Show Abstract | Download Original | Original Source | Check in Google Scholar | DOI: 10.51749/jphi.v1i1.21

Abstract

Pasal 41 Undang-Undang Nomor 1 Tahun 1974 tentang Perkawinan mengatur akibat putusnya perkawinan karena perceraian baik cerai talak maupun cerai gugat. Pasal 149 Kompilasi Hukum Islam secara khusus mengatur tentang akibat hukum perceraian yang diajukan oleh suami (cerai talak) saja. Berdasarkan Pasal 149 Kompilasi Hukum Islam tersebut pada umumnya hakim tidak menghukum suami untuk memberikan mut’ah dan nafkah iddah.
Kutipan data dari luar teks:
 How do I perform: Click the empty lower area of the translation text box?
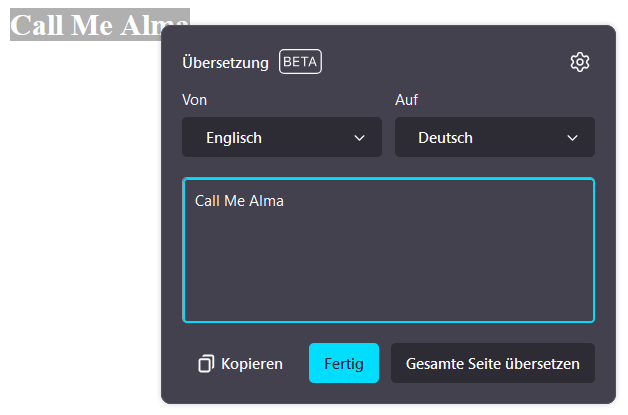[388, 280]
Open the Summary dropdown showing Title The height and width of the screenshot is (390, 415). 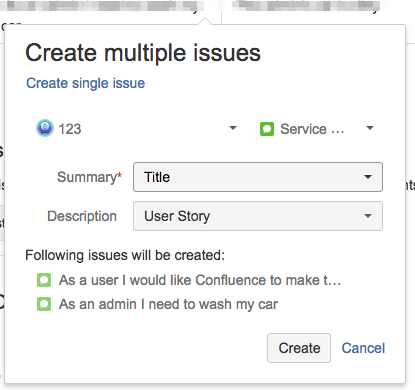[x=258, y=177]
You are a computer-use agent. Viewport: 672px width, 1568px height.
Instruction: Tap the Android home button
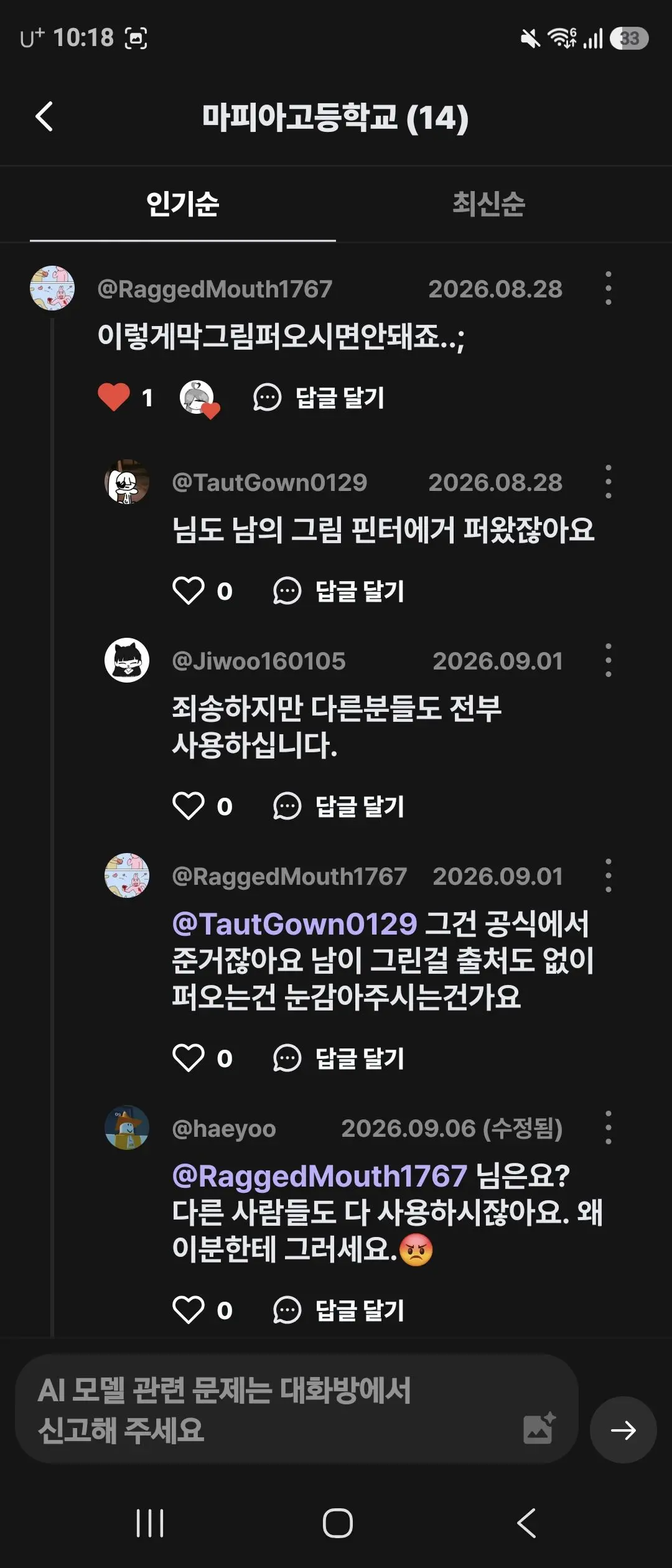[338, 1523]
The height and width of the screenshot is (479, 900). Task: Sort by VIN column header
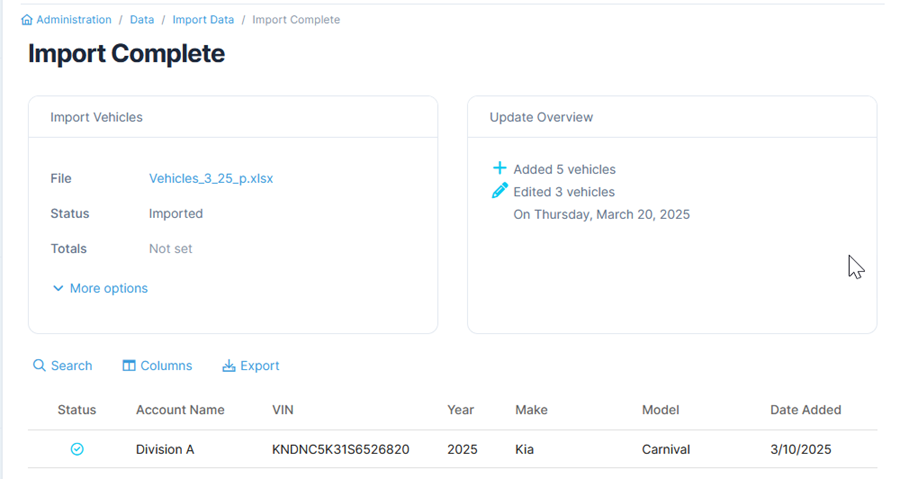coord(282,410)
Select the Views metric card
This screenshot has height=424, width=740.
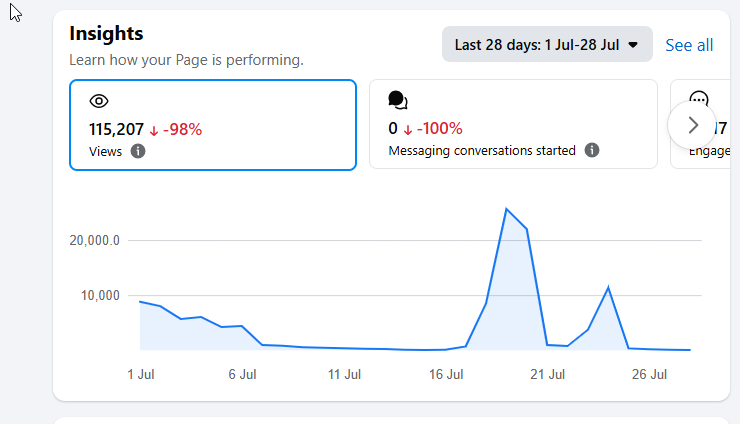point(213,125)
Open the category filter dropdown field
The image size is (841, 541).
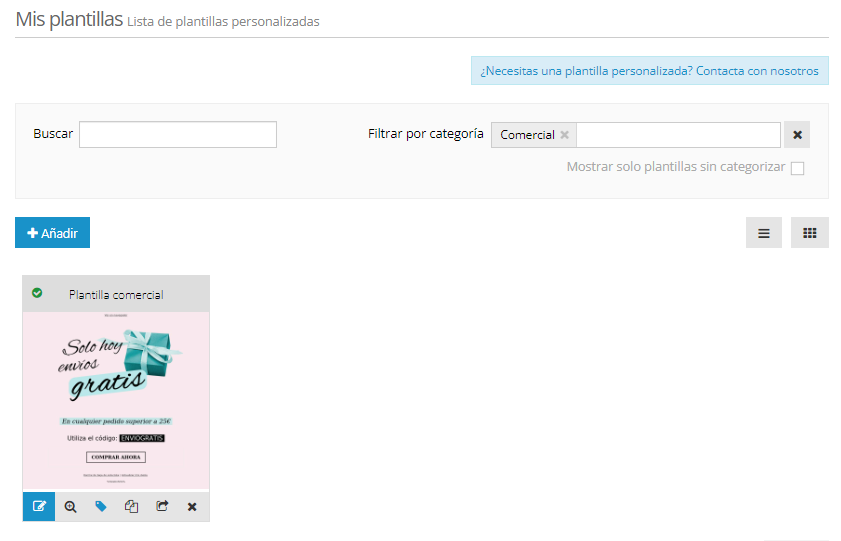tap(677, 135)
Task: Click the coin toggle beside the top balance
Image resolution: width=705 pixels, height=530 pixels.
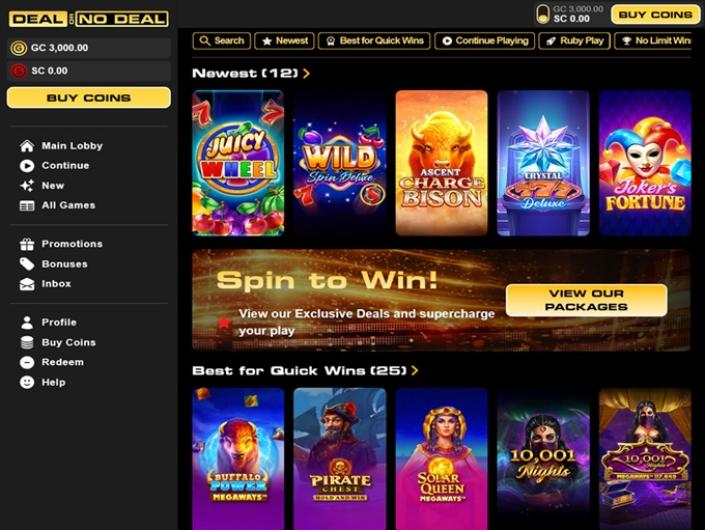Action: click(x=543, y=14)
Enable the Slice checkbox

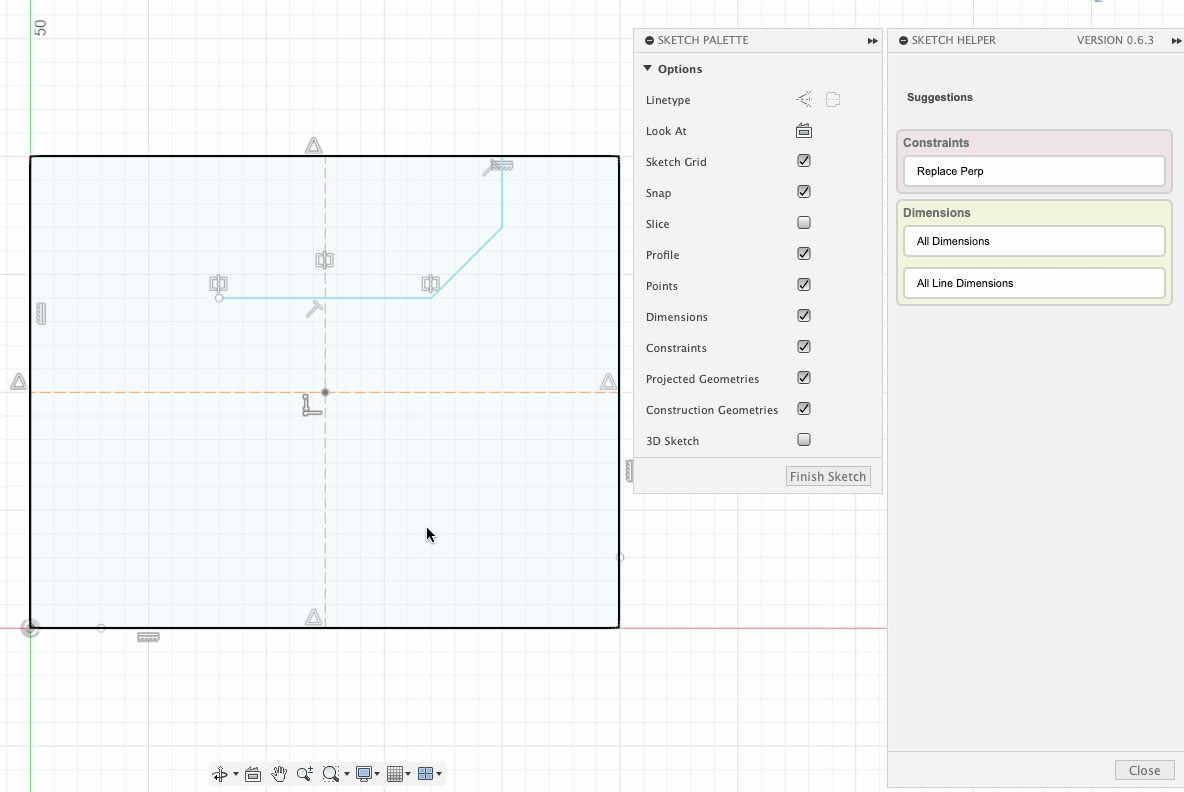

Namun dalam putusan perkara nomor 318/Pdt.G/2020/PA.Mtp, Majelis Hakim mengadili putusan perkara cerai gugat menggunakan hak ex officio nya dan menghukum kepada tergugat (suami) untuk membayar nafkah Iddah dan mut’ah meskipun penggugat (istri) tidak menuntut hal tersebut dan tergugat tidak pernah hadir dalam persidangan. Tulisan ini bertujuan untuk mengetahui bagaimana pertimbangan hakim dalam pemberian mut’ah dan nafkah iddah dalam perkara cerai gugat dan mengetahui bagaimana analisis yuridis terhadap putusan perkara tersebut. Metodologi yang digunakan yakni yuridis normatif dengan membahas doktrin-doktrin atau asas-asas dalam ilmu hukum dengan pendekatan perundang-undangan dan pendekatan konseptual kemudian dianalisa secara kualitatif yuridis sehingga dapat memberikan jawaban atas permasalahan tersebut. Adapun hasil analisanya antara lain : 1) Penerapan hak ex officio hakim dengan menghukum suami untuk membayar mut’ah dan nafkah iddah kepada mantan istri pada perkara 318/Pdt.G/2020/PA.Mtp tersebut telah sesuai berdasarkan ketentuan Pasal 41 huruf (c) UU No. 1 Tahun 1974 jo Pasal 149 huruf a Kompilasi Hukum Islam namun demikian hakim menjatuhkan putusan melebihi apa yang dituntut sehingga menyimpangi ketentuan yang diatur pada Pasal 178 ayat (3) HIR/ Pasal 189 ayat (3) RBg dan melanggar asas ultra petita.   2) Penjatuhan amar putusan dengan pembebanan terhadap tergugat untuk membayar nafkah iddah, mut’ah dan nafkah anak yang menimbulkan kewajiban kepada tergugat seharusnya mempertimbangkan kehadiran mantan suami dan kemampuan serta kebutuhan kehidupan yang layak bagi tergugat, sebagaimana asas audi et alteram partem dalam Pasal 4 ayat (1) UU Nomor 48 Tahun 2009 tentang Kekuasaan Kehakiman, sehingga tidak berakibat putusan tidak dapat dilaksanakan (illusoir).